Damkova has been officiating at men's games in the Czech Republic since autumn 2003. Along with her Swiss colleague Nicole Petignat - the first woman to officiate at a UEFA club competition match - she has been one of the female referee pioneers who have helped break down many pre-conceived barriers.
"It's harder and easier at the same time to referee men's matches," she explained. "In many ways, you are treated with more respect – but the hard part is that everyone is focused on your performance as a woman match official. You have to show that you can do the job."
Damkova's progress runs parallel to the blossoming of the women's game over the past few years – something that will be evident to fans who watch the action at WOMEN'S EURO 2005™. She feels that women's football can only continue to move onwards and upwards.
"I often talk to male coaches in the Czech Republic – they tell me that they've seen women's games on TV, and that they're really impressed with how good it is," she said. "There's a lot of technique in women's football now. I hope that the championship will show this progress. I also hope that people will come to watch the matches in England, and that it will attract girls to play football."

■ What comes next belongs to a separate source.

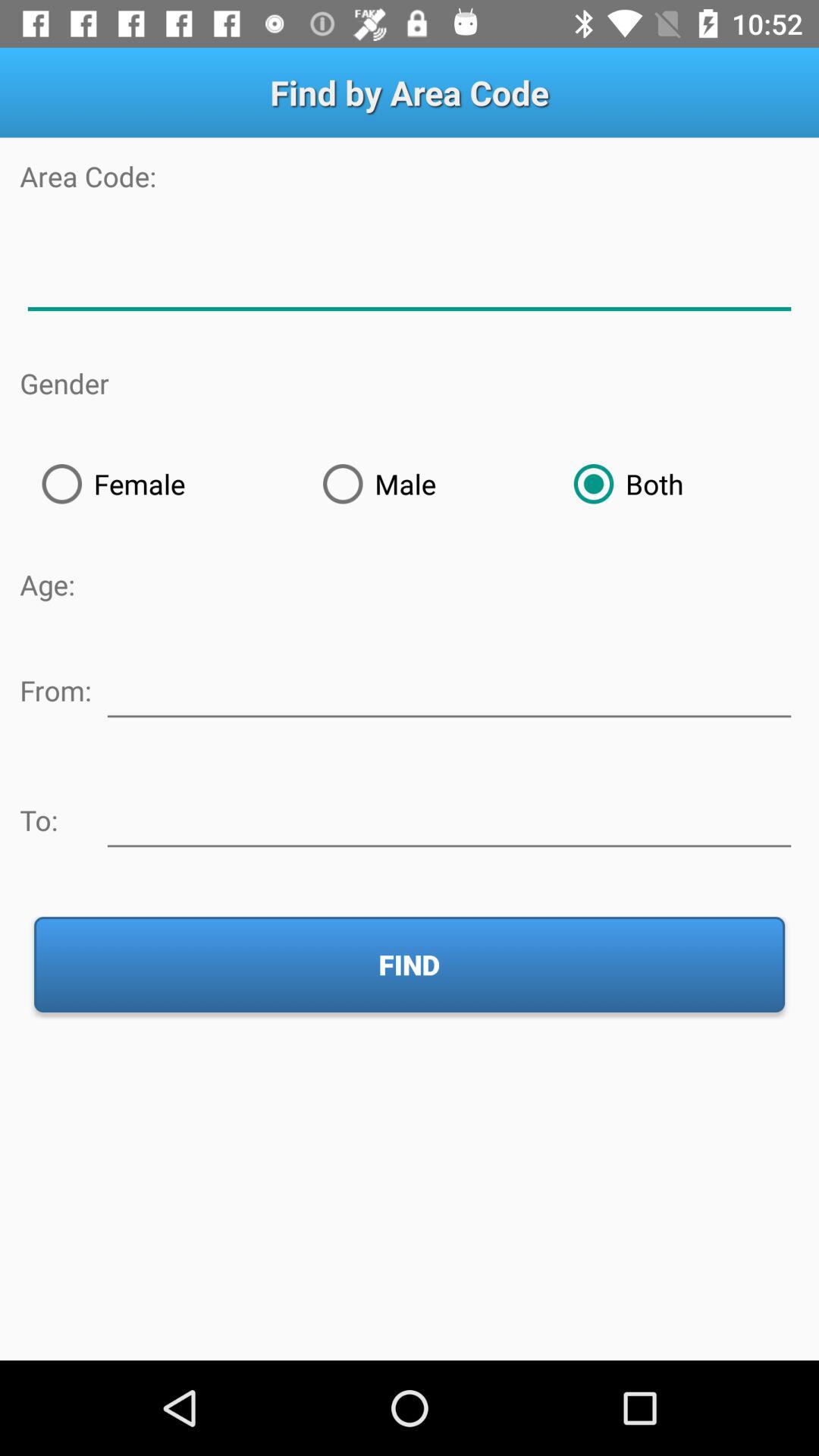
find the area code (409, 279)
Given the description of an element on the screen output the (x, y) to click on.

Calm by nature, Damkova hopes that the fans will be entertained by what they see in England. "I hope I am too – I like taking charge of matches where the football is flowing, it's much better than having a game where you're having to constantly interrupt play," she said.
A hectic two weeks lies ahead. "I'm proud and honoured to be appointed. I decided that I wanted to go as far as I could, and I feel it's a reward for the work put in over the past five years," Damkova concluded. "Now I would like to keep at this level and go forward – and go to a FIFA Women's World Cup."